- _Data_
::::::::

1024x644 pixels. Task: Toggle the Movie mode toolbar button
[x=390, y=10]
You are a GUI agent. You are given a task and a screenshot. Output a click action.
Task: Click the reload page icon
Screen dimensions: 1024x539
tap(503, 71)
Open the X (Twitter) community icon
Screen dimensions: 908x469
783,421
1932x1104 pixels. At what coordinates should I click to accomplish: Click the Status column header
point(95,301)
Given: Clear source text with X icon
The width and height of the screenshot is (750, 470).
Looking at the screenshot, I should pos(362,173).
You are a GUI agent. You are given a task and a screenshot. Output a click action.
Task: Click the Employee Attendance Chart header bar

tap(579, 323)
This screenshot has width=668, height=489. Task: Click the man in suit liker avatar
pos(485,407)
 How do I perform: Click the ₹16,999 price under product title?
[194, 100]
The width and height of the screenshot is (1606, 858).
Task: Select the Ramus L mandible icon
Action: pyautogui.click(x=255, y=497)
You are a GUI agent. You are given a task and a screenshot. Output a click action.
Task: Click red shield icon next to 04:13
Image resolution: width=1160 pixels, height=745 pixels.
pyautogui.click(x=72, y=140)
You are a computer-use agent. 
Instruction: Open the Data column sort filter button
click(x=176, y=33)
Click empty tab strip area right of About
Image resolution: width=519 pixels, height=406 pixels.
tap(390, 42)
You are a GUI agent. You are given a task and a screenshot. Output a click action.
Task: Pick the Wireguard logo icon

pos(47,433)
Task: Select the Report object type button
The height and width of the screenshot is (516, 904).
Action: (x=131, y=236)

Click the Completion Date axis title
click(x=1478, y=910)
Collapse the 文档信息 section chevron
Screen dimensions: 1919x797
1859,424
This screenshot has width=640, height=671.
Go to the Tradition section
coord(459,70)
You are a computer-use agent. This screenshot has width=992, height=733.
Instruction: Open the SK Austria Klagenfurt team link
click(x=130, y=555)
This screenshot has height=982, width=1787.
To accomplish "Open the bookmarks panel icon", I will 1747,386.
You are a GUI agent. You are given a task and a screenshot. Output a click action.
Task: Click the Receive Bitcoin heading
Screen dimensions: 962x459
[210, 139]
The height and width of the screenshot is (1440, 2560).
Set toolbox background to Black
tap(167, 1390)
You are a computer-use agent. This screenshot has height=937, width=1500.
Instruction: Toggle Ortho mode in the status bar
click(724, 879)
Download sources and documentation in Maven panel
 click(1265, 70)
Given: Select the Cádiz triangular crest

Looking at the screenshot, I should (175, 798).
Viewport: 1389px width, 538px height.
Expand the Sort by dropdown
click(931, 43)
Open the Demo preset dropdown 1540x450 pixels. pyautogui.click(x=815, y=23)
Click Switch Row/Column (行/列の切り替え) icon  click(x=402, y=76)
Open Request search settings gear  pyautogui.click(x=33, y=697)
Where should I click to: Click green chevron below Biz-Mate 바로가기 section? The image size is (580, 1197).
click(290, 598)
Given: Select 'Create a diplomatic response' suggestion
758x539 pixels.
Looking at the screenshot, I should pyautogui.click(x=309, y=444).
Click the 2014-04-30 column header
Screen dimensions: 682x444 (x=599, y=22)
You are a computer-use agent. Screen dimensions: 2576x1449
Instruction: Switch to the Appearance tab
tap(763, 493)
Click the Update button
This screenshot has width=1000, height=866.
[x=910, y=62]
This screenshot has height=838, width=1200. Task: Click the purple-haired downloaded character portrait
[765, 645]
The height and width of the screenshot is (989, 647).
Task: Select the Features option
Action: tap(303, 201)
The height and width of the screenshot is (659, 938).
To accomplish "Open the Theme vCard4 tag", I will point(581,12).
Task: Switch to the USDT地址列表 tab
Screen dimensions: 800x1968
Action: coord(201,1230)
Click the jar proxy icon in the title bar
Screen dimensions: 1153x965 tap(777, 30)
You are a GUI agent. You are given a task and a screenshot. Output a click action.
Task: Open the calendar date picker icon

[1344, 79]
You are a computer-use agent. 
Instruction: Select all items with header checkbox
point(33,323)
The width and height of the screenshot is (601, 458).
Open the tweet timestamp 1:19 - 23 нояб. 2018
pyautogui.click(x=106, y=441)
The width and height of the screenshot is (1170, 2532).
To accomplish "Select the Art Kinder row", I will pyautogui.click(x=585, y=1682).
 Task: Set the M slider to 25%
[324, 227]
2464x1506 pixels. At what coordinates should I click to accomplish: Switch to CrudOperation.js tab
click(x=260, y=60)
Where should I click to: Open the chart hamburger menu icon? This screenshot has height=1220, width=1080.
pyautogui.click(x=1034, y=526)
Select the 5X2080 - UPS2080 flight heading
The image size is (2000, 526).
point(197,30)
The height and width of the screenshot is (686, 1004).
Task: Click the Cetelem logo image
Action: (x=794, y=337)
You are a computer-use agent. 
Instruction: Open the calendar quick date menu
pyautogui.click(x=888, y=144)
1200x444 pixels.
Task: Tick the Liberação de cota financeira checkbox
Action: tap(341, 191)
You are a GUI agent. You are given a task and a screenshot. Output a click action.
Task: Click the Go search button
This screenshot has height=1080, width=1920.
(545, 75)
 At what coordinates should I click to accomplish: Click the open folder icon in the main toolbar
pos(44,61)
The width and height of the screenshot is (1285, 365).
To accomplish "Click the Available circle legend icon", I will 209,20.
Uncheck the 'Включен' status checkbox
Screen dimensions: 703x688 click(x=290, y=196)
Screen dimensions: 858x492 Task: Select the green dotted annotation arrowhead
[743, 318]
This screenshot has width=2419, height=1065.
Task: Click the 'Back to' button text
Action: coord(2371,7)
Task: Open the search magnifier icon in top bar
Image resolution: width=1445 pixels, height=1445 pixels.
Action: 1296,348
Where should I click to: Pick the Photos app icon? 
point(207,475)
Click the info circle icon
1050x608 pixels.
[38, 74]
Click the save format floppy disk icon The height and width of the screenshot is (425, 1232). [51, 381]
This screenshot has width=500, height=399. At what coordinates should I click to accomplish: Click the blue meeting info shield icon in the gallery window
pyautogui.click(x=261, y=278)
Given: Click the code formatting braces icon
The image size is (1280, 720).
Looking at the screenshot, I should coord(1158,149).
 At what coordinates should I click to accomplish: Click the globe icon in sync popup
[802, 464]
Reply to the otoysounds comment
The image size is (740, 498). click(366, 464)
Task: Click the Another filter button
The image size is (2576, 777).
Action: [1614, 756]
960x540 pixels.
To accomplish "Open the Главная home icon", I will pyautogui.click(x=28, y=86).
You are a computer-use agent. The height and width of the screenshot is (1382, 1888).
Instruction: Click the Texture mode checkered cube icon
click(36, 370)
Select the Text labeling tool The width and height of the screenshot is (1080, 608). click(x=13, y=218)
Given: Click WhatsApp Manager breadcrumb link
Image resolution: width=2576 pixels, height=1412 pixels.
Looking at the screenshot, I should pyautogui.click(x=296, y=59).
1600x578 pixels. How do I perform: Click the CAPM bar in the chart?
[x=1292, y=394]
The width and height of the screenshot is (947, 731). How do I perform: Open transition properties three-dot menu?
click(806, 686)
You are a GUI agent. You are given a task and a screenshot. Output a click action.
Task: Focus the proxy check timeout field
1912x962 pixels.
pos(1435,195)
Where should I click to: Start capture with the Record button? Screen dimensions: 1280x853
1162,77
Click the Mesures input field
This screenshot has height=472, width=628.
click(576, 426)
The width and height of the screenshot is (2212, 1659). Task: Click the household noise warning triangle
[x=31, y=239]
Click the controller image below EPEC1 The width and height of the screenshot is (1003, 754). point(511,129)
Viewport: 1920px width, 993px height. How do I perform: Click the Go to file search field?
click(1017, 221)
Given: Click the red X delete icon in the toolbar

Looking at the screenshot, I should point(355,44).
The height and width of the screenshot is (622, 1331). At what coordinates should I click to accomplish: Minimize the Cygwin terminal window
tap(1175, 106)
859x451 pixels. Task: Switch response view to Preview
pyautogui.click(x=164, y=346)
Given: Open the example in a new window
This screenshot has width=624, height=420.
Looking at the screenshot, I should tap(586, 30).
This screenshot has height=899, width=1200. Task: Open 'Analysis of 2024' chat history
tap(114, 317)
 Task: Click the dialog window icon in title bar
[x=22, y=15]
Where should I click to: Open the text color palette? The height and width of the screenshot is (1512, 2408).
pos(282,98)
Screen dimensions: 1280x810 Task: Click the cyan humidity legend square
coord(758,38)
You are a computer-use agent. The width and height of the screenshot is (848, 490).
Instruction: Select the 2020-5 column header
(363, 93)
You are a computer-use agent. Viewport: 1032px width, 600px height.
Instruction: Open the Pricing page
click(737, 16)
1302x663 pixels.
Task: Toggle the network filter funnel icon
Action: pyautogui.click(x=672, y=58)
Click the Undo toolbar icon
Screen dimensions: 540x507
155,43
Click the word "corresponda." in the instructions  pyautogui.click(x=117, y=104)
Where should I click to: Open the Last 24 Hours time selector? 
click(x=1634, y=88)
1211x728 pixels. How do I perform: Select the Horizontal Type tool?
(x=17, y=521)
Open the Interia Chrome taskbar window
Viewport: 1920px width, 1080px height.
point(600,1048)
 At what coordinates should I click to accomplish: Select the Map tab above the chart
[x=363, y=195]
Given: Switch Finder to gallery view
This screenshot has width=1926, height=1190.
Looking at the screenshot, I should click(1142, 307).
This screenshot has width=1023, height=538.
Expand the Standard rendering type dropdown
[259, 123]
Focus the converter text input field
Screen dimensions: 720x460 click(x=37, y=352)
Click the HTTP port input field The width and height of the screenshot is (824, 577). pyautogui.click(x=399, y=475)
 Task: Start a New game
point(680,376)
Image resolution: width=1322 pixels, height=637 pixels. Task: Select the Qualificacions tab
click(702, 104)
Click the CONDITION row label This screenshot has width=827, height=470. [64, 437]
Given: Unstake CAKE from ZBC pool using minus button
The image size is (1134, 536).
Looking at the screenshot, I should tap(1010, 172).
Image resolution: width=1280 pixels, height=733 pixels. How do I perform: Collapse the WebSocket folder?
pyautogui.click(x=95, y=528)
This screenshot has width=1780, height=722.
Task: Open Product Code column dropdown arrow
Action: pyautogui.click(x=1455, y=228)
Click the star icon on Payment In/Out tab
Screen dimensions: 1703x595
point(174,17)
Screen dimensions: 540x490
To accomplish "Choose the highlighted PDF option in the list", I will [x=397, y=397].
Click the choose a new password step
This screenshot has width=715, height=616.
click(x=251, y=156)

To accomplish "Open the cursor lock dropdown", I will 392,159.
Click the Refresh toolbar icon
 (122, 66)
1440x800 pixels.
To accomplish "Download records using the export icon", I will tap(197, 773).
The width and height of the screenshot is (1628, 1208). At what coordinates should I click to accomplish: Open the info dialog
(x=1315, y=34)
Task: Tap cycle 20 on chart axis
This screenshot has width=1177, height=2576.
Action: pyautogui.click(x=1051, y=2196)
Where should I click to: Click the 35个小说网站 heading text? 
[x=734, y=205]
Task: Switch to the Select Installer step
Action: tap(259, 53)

::::::::

- _Exercise objective_
Extract every line of the rows above that contains the string "Focus". Copy each matching line in full.

- _Correct output_
Task: Focus the proxy check timeout field
Focus the converter text input field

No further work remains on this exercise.